- [Rows for locating text and elements]:
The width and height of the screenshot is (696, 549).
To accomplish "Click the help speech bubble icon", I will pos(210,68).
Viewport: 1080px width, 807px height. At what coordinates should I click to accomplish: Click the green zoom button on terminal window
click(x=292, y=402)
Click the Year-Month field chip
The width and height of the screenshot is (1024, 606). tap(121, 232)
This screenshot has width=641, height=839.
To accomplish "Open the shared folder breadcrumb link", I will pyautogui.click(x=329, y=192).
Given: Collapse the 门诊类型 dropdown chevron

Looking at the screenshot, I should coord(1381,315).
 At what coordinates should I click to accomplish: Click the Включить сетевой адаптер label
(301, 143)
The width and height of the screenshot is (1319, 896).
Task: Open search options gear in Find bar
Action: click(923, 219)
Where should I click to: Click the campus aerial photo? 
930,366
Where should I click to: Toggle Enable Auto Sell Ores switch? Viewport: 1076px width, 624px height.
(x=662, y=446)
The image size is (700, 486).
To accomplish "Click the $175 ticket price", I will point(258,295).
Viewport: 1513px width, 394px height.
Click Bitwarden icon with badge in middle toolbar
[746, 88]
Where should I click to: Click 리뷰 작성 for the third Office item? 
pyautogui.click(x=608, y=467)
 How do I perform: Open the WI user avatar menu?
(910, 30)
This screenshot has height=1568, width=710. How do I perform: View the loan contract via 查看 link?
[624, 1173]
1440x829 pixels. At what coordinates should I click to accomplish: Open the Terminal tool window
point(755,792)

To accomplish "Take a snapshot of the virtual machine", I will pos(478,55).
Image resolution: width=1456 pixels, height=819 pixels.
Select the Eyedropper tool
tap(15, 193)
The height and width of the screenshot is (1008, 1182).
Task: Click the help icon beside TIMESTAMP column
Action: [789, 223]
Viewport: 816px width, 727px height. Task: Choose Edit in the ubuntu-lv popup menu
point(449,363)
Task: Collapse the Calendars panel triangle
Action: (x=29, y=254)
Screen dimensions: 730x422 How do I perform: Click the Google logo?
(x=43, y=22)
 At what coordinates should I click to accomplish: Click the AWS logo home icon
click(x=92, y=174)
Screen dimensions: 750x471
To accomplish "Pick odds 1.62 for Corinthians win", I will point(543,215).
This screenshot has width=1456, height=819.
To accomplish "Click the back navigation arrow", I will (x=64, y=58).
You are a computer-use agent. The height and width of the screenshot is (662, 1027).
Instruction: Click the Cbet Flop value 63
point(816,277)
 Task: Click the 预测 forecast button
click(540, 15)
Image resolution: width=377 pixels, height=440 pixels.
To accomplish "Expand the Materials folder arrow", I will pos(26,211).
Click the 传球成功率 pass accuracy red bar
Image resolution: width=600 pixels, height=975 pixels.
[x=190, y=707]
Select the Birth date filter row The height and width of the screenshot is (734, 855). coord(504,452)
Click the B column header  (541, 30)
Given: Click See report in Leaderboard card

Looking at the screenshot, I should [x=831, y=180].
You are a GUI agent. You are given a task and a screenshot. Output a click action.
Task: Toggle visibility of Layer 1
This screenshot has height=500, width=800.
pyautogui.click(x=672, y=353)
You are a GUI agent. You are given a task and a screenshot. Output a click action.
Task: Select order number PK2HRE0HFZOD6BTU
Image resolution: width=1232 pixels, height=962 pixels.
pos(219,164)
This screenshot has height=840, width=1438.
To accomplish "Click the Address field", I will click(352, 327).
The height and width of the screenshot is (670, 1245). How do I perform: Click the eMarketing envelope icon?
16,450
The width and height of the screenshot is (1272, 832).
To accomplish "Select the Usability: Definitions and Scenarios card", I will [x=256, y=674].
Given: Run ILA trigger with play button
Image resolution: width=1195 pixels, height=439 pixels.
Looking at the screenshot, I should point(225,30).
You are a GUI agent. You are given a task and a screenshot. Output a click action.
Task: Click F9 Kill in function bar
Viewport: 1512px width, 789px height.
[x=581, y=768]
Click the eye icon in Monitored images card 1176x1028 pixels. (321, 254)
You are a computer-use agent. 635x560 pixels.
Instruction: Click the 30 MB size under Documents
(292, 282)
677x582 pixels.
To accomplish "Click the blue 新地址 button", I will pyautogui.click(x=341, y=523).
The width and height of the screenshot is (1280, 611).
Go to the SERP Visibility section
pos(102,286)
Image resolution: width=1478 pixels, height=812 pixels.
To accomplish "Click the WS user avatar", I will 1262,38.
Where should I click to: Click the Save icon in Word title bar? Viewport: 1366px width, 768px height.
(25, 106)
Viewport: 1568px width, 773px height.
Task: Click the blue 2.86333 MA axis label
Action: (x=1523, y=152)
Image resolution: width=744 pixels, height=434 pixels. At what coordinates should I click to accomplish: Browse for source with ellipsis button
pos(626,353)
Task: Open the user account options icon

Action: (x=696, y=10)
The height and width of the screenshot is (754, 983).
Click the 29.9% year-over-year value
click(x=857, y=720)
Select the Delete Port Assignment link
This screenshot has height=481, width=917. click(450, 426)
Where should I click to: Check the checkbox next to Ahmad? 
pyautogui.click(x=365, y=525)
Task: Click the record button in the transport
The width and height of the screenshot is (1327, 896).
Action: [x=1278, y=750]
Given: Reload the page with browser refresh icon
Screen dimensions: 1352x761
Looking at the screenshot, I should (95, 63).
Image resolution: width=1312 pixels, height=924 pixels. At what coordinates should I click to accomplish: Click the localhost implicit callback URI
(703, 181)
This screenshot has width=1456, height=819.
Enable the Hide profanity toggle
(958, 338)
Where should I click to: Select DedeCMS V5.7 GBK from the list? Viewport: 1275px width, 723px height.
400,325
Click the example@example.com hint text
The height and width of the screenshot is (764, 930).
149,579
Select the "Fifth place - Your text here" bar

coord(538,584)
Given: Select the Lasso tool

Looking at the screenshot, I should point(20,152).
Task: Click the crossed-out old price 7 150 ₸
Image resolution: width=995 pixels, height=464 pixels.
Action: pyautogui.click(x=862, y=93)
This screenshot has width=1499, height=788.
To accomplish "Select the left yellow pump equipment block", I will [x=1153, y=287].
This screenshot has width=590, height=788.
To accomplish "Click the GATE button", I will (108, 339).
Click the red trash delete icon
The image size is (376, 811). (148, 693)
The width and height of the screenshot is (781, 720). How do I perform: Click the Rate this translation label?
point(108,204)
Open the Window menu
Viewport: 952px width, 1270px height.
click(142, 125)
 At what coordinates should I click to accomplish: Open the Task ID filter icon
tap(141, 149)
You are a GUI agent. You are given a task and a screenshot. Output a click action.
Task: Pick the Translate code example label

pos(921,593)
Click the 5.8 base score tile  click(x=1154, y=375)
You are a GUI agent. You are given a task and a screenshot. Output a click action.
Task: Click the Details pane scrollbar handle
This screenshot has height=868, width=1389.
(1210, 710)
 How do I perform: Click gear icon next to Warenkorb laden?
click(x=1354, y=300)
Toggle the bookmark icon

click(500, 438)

- [Stated task]: Can you turn the rows from the line with "The width and height of the screenshot is (1272, 832)." to the line with "Looking at the screenshot, I should point(225,30)." into a numbered list, leaving out any blank lines?

- [The reply]:
1. The width and height of the screenshot is (1272, 832).
2. To accomplish "Select the Usability: Definitions and Scenarios card", I will [x=256, y=674].
3. Given: Run ILA trigger with play button
4. Image resolution: width=1195 pixels, height=439 pixels.
5. Looking at the screenshot, I should point(225,30).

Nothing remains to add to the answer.